Soleil levant : En route vers l'exil
Un roman magnifique beau comme un choeur antique, un roman pluriel où s’entend la voix de centaines de femmes oubliées.
« Certaines venaient de la ville et portaient d'élégants vêtements,mais la plupart d'entre nous venaient de la campagne »
Début du siècle, sur un bateau des femmes quittent tout, leur pays le Japon, leur famille pour rejoindre San Francisco et épouser un mari japonais dont elles ignorent tout sauf le visage sur une photo qu’elles ne peuvent s’empêcher de regarder encore et encore « C'étaient de beaux jeunes gens aux yeux sombres, à la chevelure touffue, à la peau lisse et sans défaut. »
Toutes espèrent, toutes rêvent et l’arrivée qui devrait être le début d’une aventure, est avant tout une cruelle désillusion. Les maris ne sont ni de riches hommes d’affaires, ni des commerçants prospères mais des paysans pauvres, des journaliers employés sur les plantations de Californie.
C’est une lente descente aux enfers : la violence de l’homme, la rupture avec une culture « Nous savions coudre et cuisiner. Servir le thé, disposer des fleurs et rester assises sans bouger »
La langue inconnue, le rejet de la population locale, les humiliations des maîtres, tout est souffrance.
Elles sont les invisibles et anonymes « Nous portions toutes une étiquette blanche avec un numéro d’identification attachée à notre col ou au revers de notre veste »
Broyées, utilisées, maltraitées, chaque chapitre du livre nous rend un peu de la vie de ces femmes : nuit de noce, accouchement, éducation des enfants…
« Nous repliions nos kimonos pour les ranger dans nos malles, et ne plus les ressortir pendant de longues années»
Récit déroutant dans ses premières lignes, puis envoûtant.
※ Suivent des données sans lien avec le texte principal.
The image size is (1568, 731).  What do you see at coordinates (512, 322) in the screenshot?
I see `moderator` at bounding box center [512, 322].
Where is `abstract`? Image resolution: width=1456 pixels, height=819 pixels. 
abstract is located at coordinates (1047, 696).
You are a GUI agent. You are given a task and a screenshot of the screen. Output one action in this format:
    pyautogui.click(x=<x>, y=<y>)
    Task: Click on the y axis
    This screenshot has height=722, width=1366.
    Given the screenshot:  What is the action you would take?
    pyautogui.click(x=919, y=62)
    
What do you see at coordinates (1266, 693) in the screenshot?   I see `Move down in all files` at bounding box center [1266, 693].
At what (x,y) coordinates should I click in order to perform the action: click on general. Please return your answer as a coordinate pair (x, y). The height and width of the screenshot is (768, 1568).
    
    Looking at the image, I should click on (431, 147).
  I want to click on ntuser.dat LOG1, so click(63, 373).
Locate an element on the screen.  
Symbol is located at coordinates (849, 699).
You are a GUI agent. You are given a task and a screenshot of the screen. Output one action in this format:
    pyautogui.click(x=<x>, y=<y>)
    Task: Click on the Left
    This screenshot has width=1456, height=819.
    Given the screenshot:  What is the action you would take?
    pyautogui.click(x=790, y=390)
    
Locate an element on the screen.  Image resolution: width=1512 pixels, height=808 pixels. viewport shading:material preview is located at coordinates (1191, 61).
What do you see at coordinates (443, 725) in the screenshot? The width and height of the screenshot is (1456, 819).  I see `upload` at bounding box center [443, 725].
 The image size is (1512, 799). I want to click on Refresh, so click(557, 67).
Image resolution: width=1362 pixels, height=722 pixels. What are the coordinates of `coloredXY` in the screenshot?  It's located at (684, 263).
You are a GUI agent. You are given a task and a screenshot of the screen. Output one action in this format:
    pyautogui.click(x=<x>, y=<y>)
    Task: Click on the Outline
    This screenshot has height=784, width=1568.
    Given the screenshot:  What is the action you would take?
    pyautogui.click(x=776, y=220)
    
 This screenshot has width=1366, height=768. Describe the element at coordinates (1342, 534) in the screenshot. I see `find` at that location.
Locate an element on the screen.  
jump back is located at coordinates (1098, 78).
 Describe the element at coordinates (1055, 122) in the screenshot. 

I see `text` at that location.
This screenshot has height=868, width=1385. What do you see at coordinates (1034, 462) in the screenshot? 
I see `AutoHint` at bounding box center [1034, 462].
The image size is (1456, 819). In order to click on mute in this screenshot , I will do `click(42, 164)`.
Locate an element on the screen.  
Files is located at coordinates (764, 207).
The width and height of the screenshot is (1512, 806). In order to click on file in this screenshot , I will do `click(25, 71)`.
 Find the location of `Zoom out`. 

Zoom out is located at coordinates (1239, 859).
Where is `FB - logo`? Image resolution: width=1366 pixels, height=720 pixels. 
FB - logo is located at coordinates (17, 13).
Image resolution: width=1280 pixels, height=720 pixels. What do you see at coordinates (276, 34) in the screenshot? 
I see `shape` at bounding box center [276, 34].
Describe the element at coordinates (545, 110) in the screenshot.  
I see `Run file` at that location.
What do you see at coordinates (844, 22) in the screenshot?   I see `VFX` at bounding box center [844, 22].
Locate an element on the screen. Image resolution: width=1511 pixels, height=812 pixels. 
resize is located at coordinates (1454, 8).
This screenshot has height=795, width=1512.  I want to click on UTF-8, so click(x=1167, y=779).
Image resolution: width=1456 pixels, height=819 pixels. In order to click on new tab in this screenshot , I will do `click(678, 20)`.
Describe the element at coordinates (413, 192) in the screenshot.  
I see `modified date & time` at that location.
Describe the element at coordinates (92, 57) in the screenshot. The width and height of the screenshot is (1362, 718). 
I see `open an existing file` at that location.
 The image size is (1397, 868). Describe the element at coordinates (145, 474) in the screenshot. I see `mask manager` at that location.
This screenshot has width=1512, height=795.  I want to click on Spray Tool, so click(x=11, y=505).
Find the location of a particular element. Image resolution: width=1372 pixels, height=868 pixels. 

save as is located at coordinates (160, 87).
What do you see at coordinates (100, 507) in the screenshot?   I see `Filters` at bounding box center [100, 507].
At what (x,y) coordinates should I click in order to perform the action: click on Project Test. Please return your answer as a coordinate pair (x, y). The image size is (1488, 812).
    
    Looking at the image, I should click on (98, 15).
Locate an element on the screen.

Le ton utilisé et surtout l’utilisation rare en littérature du nous transforme ce récit en une sombre incantation. C’est la cohorte de ces femmes qui parle, qui crie, les voix portent toute la douleur de ces destins massacrés en toute légitimité, en toute impunité.
C’est déchirant et tendre, brutal et révoltant. Il y a de l’admiration pour ces femmes de la part de l’auteur, de la révolte aussi bien entendu.
Il n’y a aucun personnage dans ce roman, des prénoms simplement, car chaque femme les représente toutes.
Le début de la guerre avec le Japon va à jamais briser la vie de ces femmes envoyant les familles dans des camps d'internement.
« Les japonais nous ont quitté et nous ignorons où ils sont »
Le plus saisissant des romans de cette rentrée. Il est court et d’une densité qui donne envie de le lire à voix haute pour s’en imprégner mieux.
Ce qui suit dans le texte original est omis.